The underlying idea was to design a house with a compact appearance using homogeneous materials, with a small enveloping surface and the largest possible usable area, which would serve a family as an inhabitable sculpture and present its exterior as a reflection of the inner organisation.
Project Name: House 11×11
Architect Name: Titus Bernhard Architekten
House 11×11 is an icon for its users, a couple in the communication industry. It is symbolically and architecturally new: the outer walls of ferro-concrete and wood, and the wooden roof made of prefabricated elements, are coated with several layers of waterproofing with a black finish, above which is a vertical wooden-slat façade without counterbattens, which merges with ridge beams on the roof.
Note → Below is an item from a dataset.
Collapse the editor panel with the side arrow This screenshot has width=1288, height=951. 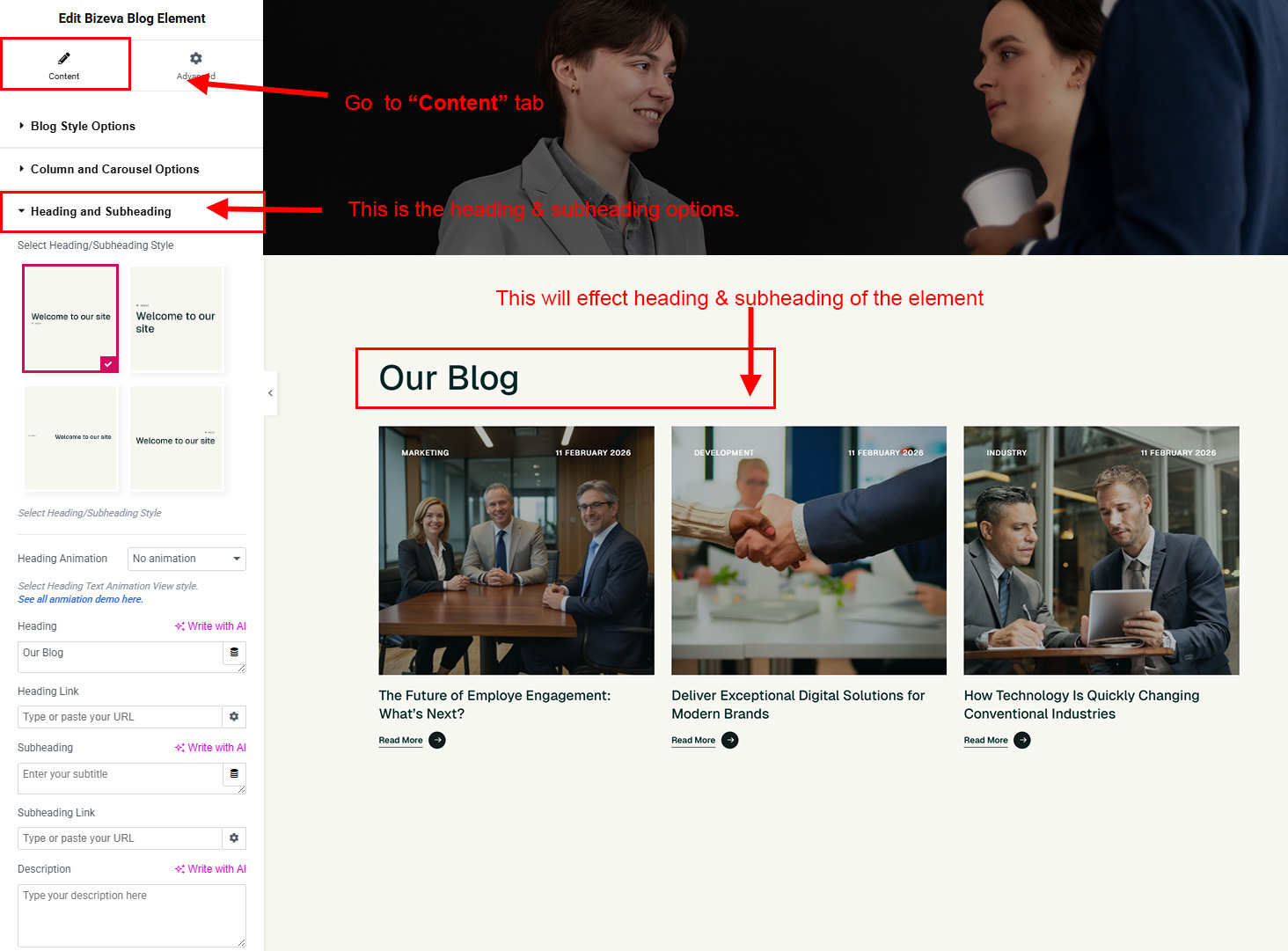pyautogui.click(x=270, y=393)
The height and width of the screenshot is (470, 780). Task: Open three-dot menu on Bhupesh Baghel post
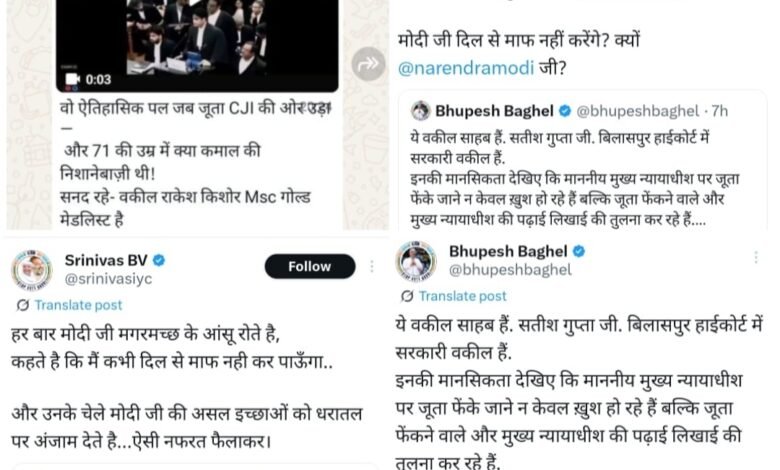tap(756, 257)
The aesthetically graphical character is reinforced by the varied density and very precise positioning of the lamellae and technically ensures that rain and snow can run off unhindered. Roof and façade form a kind of large “umbrella”. The wooden windows are integrated precisely in the lamella geometry.
Titus Alexander Bernhard
Titus Bernhard has been active nationally and internationally since 1995 with his spectacular architectural projects. A concentration on the essential and a minimalistic architectural language distinguish all the work of his office, combined with the highest standards of manual and aesthetic qualities. His architecture develops from classical modernism to an autonomous phenomenological architectural language.
“Haus 9×9” attracted enormous attention from areas far outside the architecture world, just as his more recent “Haus M” and “Haus 11×11”. Among his awards: the Erich-Schelling Medal 2006, the BDA Prize in Bavaria 2006, best architects awards 2007, 2009, 2010, 2013, 2019 as well as exhibitions at AEDES in Berlin, 2004/2005 and 2014, Architekturgalerie Munich and the galerie d’architecture in Paris, plus two appearances at the Biennale in Venice. Titus Bernhard belongs to the young avant-garde in Germany. From 2005 to 2007, he was visiting professor for design and construction at the Constance University of Applied Sciences (HTWG Konstanz).